Provided data:
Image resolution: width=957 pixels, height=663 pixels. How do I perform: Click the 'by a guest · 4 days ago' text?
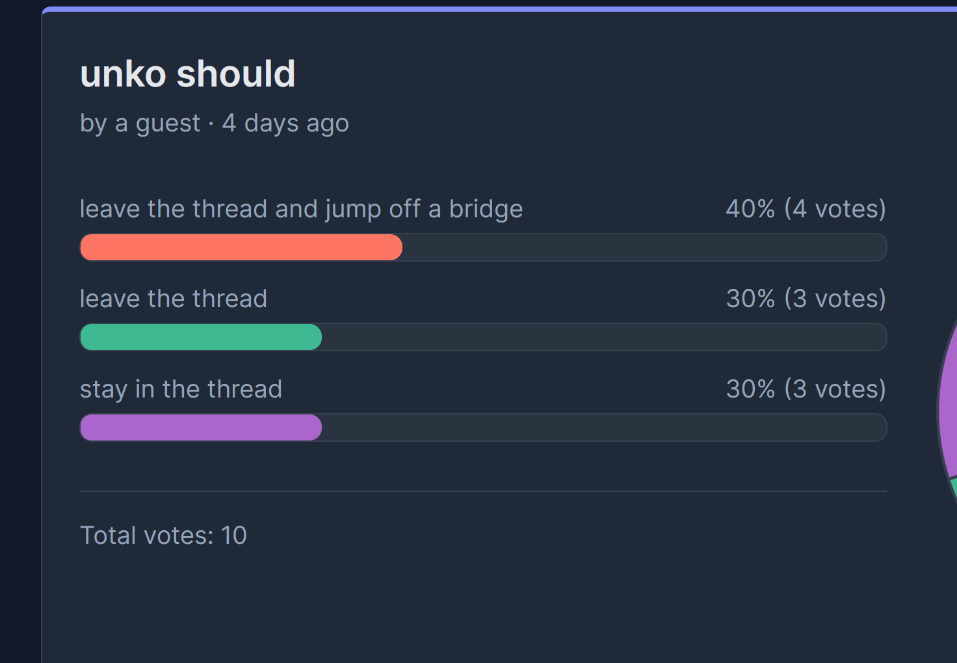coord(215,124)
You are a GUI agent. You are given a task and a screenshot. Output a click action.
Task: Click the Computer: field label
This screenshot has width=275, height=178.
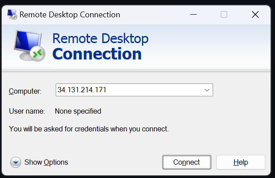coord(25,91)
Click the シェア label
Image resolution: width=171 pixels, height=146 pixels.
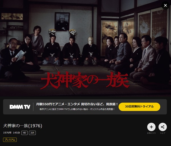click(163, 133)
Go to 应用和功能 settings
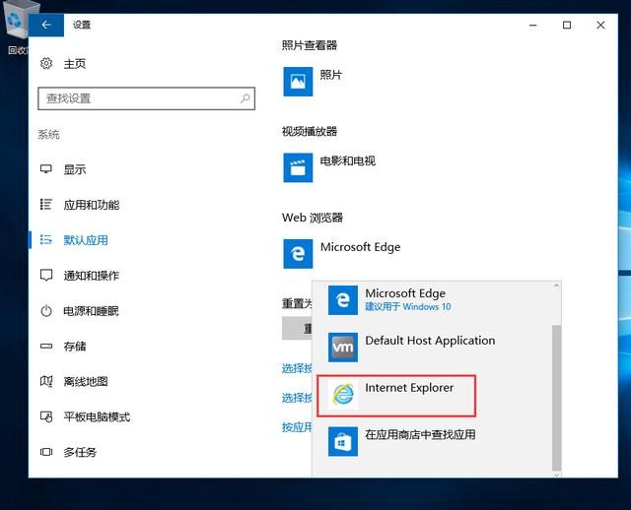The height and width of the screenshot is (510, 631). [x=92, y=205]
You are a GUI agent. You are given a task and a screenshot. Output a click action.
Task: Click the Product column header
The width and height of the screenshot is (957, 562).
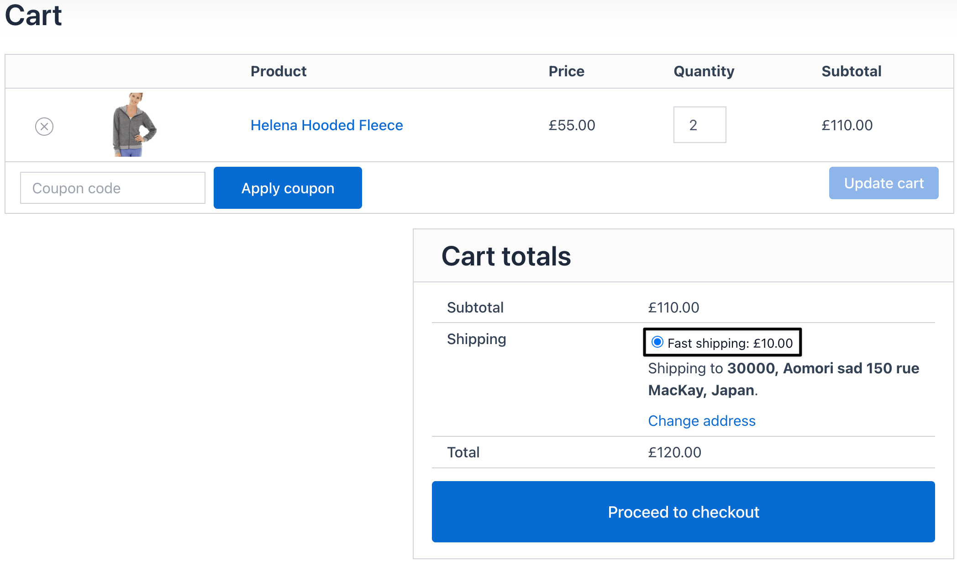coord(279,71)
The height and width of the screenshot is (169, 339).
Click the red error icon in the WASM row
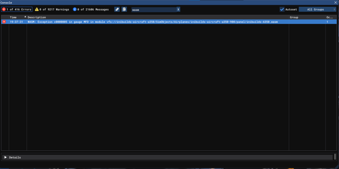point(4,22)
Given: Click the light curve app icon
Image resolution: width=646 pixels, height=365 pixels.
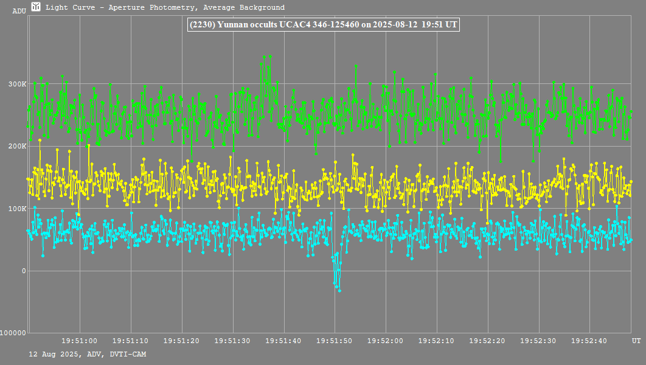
* * *
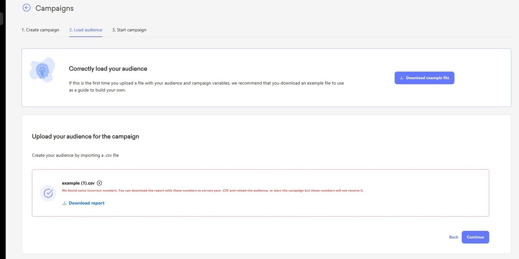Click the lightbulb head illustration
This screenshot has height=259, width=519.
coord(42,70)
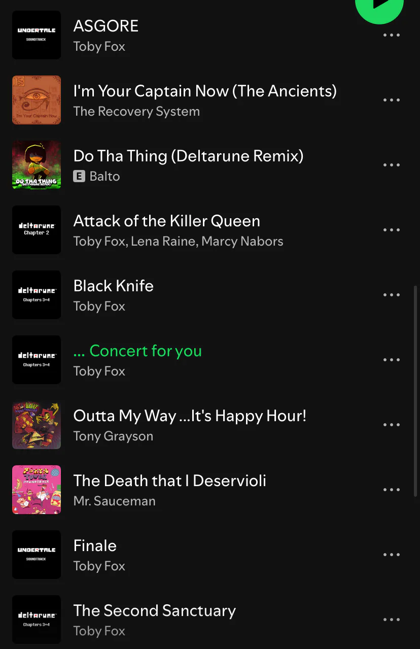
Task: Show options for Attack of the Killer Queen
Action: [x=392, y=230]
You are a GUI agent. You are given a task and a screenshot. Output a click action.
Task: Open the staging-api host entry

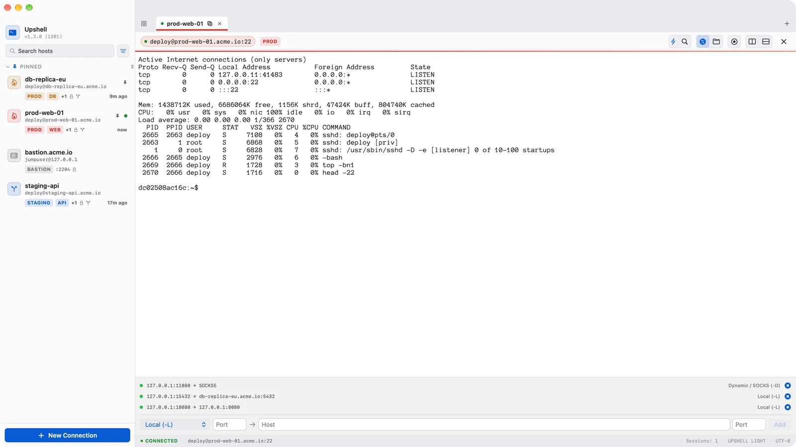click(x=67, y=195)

Your task: Retype the part of the listing that opens with the line containing "Click the lightbulb head illustration" and closes with the line containing "click(x=67, y=195)", both of those lines included. Leave the pictures out of your answer.

Solution for this exercise:
Click the lightbulb head illustration
This screenshot has height=259, width=519.
coord(42,70)
Task: Show options for Attack of the Killer Queen
Action: [x=392, y=230]
You are a GUI agent. You are given a task and a screenshot. Output a click action.
Task: Open the staging-api host entry

click(x=67, y=195)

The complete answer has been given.